Lane Clarke, a professor of biomedical sciences in the MU College of Veterinary Medicine, says that now that it is better understood how mucus becomes trapped in the body, scientists can begin working on potential treatments for patients with cystic fibrosis that help cells remove the sticky mucus more quickly.
“Normally, special cells create mucus and easily push it out to the linings of the organs where it belongs,” said Clarke, who also is a Dalton Investigator in the MU Dalton Cardiovascular Research Center. “However, in cystic fibrosis patients, some cells that create the mucus fail to completely release the mucus, so the mucus becomes stuck halfway in and halfway out. This makes mucus clearance more difficult and potentially would allow bacteria to have an easy pathway to infecting cells to cause diseases like pneumonia.”

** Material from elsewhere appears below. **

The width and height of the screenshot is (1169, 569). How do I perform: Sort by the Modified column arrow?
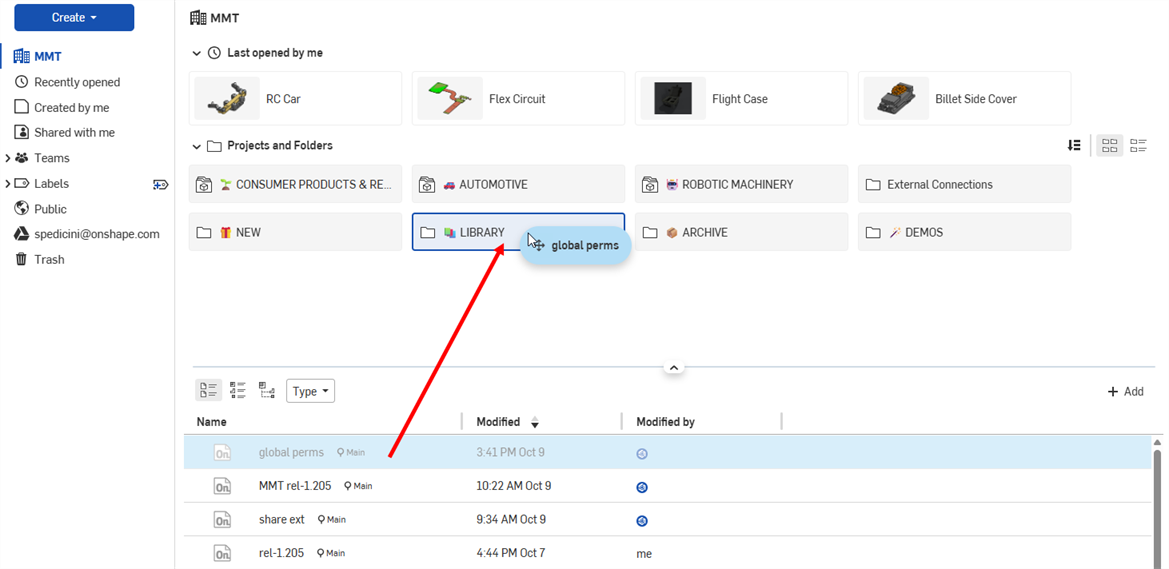(535, 423)
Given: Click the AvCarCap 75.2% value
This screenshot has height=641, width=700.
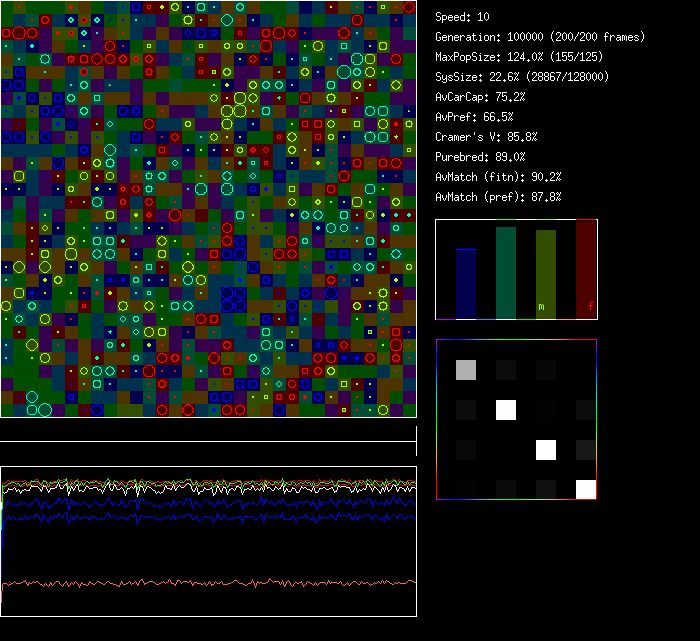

Clarke also examined the characteristics of mucus stored within the cells and found that it is not as acidic as in normal cells.
“Previously, cystic fibrosis researchers disagreed as to whether cystic fibrosis cells also have a defect in properly acidifying areas inside cells,” Clarke said. “Finding that cystic fibrosis mucus granules are not acidic is important because the lack of acidity slows the release of products from other secreting cells. Knowing this will allow us to begin further investigation into what causes this lack of acidity, which could eventually be another pathway to developing treatments for this disease.”
This study was published in the Journal of Clinical Investigation.